* _Given exercise_: Please update these lines so that every "computer-use agent" becomes "desktop assistant", and leave everything else the same.

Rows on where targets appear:
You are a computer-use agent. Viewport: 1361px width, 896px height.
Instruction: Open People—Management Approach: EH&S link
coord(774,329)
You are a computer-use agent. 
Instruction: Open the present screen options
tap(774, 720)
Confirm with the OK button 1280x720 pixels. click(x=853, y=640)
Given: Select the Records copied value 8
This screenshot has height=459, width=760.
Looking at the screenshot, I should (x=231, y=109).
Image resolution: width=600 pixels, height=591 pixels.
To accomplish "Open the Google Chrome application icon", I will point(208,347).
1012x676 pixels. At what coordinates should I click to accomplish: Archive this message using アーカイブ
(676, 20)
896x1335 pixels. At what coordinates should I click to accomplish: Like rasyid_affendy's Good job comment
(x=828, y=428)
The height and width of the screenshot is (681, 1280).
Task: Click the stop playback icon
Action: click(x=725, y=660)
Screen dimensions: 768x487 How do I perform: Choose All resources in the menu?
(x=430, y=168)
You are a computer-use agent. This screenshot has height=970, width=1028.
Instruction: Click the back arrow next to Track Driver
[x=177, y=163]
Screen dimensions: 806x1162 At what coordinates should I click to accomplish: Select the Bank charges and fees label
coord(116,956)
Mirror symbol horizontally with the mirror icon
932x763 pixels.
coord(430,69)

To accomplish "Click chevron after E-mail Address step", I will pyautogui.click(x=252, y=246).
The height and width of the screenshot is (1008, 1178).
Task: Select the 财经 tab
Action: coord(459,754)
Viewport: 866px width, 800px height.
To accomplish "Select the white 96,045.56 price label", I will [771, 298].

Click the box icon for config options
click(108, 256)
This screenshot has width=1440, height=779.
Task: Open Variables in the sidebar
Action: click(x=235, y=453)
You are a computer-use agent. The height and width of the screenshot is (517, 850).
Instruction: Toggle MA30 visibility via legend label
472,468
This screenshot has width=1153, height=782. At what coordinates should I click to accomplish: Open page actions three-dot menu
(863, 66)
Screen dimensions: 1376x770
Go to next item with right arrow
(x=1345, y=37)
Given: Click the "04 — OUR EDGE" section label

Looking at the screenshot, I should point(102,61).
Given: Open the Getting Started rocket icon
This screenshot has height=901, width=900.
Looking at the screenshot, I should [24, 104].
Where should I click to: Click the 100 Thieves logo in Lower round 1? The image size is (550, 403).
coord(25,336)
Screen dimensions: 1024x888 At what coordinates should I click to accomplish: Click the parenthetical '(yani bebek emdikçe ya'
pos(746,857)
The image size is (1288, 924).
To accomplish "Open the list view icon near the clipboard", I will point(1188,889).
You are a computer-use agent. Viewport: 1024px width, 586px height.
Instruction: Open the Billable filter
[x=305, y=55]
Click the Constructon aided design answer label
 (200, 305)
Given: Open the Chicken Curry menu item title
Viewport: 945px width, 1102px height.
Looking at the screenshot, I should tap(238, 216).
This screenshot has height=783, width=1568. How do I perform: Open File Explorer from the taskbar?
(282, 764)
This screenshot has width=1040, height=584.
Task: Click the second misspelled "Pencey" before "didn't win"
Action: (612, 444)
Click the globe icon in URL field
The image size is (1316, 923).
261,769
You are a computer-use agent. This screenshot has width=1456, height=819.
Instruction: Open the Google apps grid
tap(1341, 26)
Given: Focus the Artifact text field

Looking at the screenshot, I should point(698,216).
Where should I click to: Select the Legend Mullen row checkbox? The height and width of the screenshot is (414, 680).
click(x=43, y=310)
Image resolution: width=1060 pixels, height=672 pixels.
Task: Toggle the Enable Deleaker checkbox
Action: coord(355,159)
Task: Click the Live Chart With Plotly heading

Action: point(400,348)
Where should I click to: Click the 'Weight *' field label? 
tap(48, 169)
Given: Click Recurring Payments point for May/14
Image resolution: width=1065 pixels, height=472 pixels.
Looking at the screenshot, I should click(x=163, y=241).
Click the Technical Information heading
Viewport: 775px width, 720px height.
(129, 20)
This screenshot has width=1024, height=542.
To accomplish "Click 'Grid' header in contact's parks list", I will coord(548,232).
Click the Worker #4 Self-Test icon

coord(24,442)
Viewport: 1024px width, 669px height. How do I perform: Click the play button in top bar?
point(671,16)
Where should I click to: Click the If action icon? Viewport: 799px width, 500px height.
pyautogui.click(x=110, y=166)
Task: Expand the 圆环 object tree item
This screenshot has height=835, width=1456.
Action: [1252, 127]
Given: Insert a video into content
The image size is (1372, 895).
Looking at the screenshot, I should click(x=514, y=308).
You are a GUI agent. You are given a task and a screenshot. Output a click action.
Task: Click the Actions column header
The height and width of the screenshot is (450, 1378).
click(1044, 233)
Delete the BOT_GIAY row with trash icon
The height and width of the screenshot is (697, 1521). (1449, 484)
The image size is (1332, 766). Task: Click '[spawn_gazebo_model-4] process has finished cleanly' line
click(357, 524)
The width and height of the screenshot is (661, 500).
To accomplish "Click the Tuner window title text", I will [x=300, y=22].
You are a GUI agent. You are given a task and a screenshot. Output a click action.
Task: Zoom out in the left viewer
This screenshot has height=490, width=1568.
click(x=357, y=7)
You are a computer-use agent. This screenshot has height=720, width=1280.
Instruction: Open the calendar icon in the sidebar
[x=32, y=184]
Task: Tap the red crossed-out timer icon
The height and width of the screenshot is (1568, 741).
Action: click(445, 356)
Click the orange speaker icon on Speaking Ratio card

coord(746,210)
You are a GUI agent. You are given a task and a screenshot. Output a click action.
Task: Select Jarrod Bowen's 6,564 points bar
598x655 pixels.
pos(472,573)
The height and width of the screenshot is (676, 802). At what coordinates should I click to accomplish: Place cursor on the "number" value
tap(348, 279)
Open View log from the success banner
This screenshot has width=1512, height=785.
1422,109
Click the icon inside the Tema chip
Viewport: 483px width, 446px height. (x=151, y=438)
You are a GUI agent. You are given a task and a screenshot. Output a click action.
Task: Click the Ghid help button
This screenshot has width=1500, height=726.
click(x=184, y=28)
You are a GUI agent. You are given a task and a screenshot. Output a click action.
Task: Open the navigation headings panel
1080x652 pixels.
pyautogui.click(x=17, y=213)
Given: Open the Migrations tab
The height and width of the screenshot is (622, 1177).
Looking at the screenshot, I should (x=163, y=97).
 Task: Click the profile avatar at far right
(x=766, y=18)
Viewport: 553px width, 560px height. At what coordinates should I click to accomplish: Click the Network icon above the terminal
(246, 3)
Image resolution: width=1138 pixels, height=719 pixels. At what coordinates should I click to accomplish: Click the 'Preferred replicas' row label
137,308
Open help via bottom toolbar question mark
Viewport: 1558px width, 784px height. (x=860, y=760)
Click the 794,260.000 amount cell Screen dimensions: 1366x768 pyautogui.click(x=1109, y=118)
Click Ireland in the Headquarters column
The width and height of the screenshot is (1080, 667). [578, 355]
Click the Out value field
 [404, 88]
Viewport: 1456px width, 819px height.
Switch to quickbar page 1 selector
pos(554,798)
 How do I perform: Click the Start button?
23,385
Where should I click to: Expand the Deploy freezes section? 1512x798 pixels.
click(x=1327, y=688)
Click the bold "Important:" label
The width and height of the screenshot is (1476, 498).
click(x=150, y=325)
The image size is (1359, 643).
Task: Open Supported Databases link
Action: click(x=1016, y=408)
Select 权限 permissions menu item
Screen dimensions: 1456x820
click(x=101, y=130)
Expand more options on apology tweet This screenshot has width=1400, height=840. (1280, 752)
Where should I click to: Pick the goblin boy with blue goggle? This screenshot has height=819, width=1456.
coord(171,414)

* _Correct result_:
You are a desktop assistant. Viewport: 1361px width, 896px height.
Instruction: Open People—Management Approach: EH&S link
coord(774,329)
You are a desktop assistant. 
Instruction: Open the present screen options
tap(774, 720)
Confirm with the OK button 1280x720 pixels. click(x=853, y=640)
Given: Select the Records copied value 8
This screenshot has height=459, width=760.
Looking at the screenshot, I should (x=231, y=109).
Image resolution: width=600 pixels, height=591 pixels.
To accomplish "Open the Google Chrome application icon", I will point(208,347).
1012x676 pixels. At what coordinates should I click to accomplish: Archive this message using アーカイブ
(676, 20)
896x1335 pixels. At what coordinates should I click to accomplish: Like rasyid_affendy's Good job comment
(x=828, y=428)
The height and width of the screenshot is (681, 1280).
Task: Click the stop playback icon
Action: click(x=725, y=660)
Screen dimensions: 768x487 How do I perform: Choose All resources in the menu?
(x=430, y=168)
You are a desktop assistant. This screenshot has height=970, width=1028.
Instruction: Click the back arrow next to Track Driver
[x=177, y=163]
Screen dimensions: 806x1162 At what coordinates should I click to accomplish: Select the Bank charges and fees label
coord(116,956)
Mirror symbol horizontally with the mirror icon
932x763 pixels.
coord(430,69)

To accomplish "Click chevron after E-mail Address step", I will pyautogui.click(x=252, y=246).
The height and width of the screenshot is (1008, 1178).
Task: Select the 财经 tab
Action: coord(459,754)
Viewport: 866px width, 800px height.
To accomplish "Select the white 96,045.56 price label", I will [771, 298].

Click the box icon for config options
click(108, 256)
This screenshot has width=1440, height=779.
Task: Open Variables in the sidebar
Action: click(x=235, y=453)
You are a desktop assistant. The height and width of the screenshot is (517, 850).
Instruction: Toggle MA30 visibility via legend label
472,468
This screenshot has width=1153, height=782. At what coordinates should I click to accomplish: Open page actions three-dot menu
(863, 66)
Screen dimensions: 1376x770
Go to next item with right arrow
(x=1345, y=37)
Given: Click the "04 — OUR EDGE" section label

Looking at the screenshot, I should point(102,61).
Given: Open the Getting Started rocket icon
This screenshot has height=901, width=900.
Looking at the screenshot, I should [24, 104].
Where should I click to: Click the 100 Thieves logo in Lower round 1? The image size is (550, 403).
coord(25,336)
Screen dimensions: 1024x888 At what coordinates should I click to accomplish: Click the parenthetical '(yani bebek emdikçe ya'
pos(746,857)
The image size is (1288, 924).
To accomplish "Open the list view icon near the clipboard", I will point(1188,889).
You are a desktop assistant. Viewport: 1024px width, 586px height.
Instruction: Open the Billable filter
[x=305, y=55]
Click the Constructon aided design answer label
 (200, 305)
Given: Open the Chicken Curry menu item title
Viewport: 945px width, 1102px height.
Looking at the screenshot, I should tap(238, 216).
This screenshot has height=783, width=1568. How do I perform: Open File Explorer from the taskbar?
(282, 764)
This screenshot has width=1040, height=584.
Task: Click the second misspelled "Pencey" before "didn't win"
Action: (612, 444)
Click the globe icon in URL field
The image size is (1316, 923).
261,769
You are a desktop assistant. This screenshot has width=1456, height=819.
Instruction: Open the Google apps grid
tap(1341, 26)
Given: Focus the Artifact text field

Looking at the screenshot, I should point(698,216).
Where should I click to: Select the Legend Mullen row checkbox? The height and width of the screenshot is (414, 680).
click(x=43, y=310)
Image resolution: width=1060 pixels, height=672 pixels.
Task: Toggle the Enable Deleaker checkbox
Action: coord(355,159)
Task: Click the Live Chart With Plotly heading

Action: point(400,348)
Where should I click to: Click the 'Weight *' field label? 
tap(48, 169)
Given: Click Recurring Payments point for May/14
Image resolution: width=1065 pixels, height=472 pixels.
Looking at the screenshot, I should click(x=163, y=241).
Click the Technical Information heading
Viewport: 775px width, 720px height.
(129, 20)
This screenshot has width=1024, height=542.
To accomplish "Click 'Grid' header in contact's parks list", I will coord(548,232).
Click the Worker #4 Self-Test icon

coord(24,442)
Viewport: 1024px width, 669px height. How do I perform: Click the play button in top bar?
point(671,16)
Where should I click to: Click the If action icon? Viewport: 799px width, 500px height.
pyautogui.click(x=110, y=166)
Task: Expand the 圆环 object tree item
This screenshot has height=835, width=1456.
Action: [1252, 127]
Given: Insert a video into content
The image size is (1372, 895).
Looking at the screenshot, I should click(x=514, y=308).
You are a GUI agent. You are given a task and a screenshot. Output a click action.
Task: Click the Actions column header
The height and width of the screenshot is (450, 1378).
click(1044, 233)
Delete the BOT_GIAY row with trash icon
The height and width of the screenshot is (697, 1521). (1449, 484)
The image size is (1332, 766). Task: Click '[spawn_gazebo_model-4] process has finished cleanly' line
click(357, 524)
The width and height of the screenshot is (661, 500).
To accomplish "Click the Tuner window title text", I will [x=300, y=22].
You are a GUI agent. You are given a task and a screenshot. Output a click action.
Task: Zoom out in the left viewer
This screenshot has height=490, width=1568.
click(x=357, y=7)
You are a desktop assistant. This screenshot has height=720, width=1280.
Instruction: Open the calendar icon in the sidebar
[x=32, y=184]
Task: Tap the red crossed-out timer icon
The height and width of the screenshot is (1568, 741).
Action: click(445, 356)
Click the orange speaker icon on Speaking Ratio card

coord(746,210)
You are a GUI agent. You are given a task and a screenshot. Output a click action.
Task: Select Jarrod Bowen's 6,564 points bar
598x655 pixels.
pos(472,573)
The height and width of the screenshot is (676, 802). At what coordinates should I click to accomplish: Place cursor on the "number" value
tap(348, 279)
Open View log from the success banner
This screenshot has width=1512, height=785.
1422,109
Click the icon inside the Tema chip
Viewport: 483px width, 446px height. (x=151, y=438)
You are a GUI agent. You are given a task and a screenshot. Output a click action.
Task: Click the Ghid help button
This screenshot has width=1500, height=726.
click(x=184, y=28)
You are a GUI agent. You are given a task and a screenshot. Output a click action.
Task: Open the navigation headings panel
1080x652 pixels.
pyautogui.click(x=17, y=213)
Given: Open the Migrations tab
The height and width of the screenshot is (622, 1177).
Looking at the screenshot, I should (x=163, y=97).
 Task: Click the profile avatar at far right
(x=766, y=18)
Viewport: 553px width, 560px height. At what coordinates should I click to accomplish: Click the Network icon above the terminal
(246, 3)
Image resolution: width=1138 pixels, height=719 pixels. At what coordinates should I click to accomplish: Click the 'Preferred replicas' row label
137,308
Open help via bottom toolbar question mark
Viewport: 1558px width, 784px height. (x=860, y=760)
Click the 794,260.000 amount cell Screen dimensions: 1366x768 pyautogui.click(x=1109, y=118)
Click Ireland in the Headquarters column
The width and height of the screenshot is (1080, 667). [578, 355]
Click the Out value field
 [404, 88]
Viewport: 1456px width, 819px height.
Switch to quickbar page 1 selector
pos(554,798)
 How do I perform: Click the Start button?
23,385
Where should I click to: Expand the Deploy freezes section? 1512x798 pixels.
click(x=1327, y=688)
Click the bold "Important:" label
The width and height of the screenshot is (1476, 498).
click(x=150, y=325)
The image size is (1359, 643).
Task: Open Supported Databases link
Action: click(x=1016, y=408)
Select 权限 permissions menu item
Screen dimensions: 1456x820
click(x=101, y=130)
Expand more options on apology tweet This screenshot has width=1400, height=840. (1280, 752)
Where should I click to: Pick the goblin boy with blue goggle? This screenshot has height=819, width=1456.
coord(171,414)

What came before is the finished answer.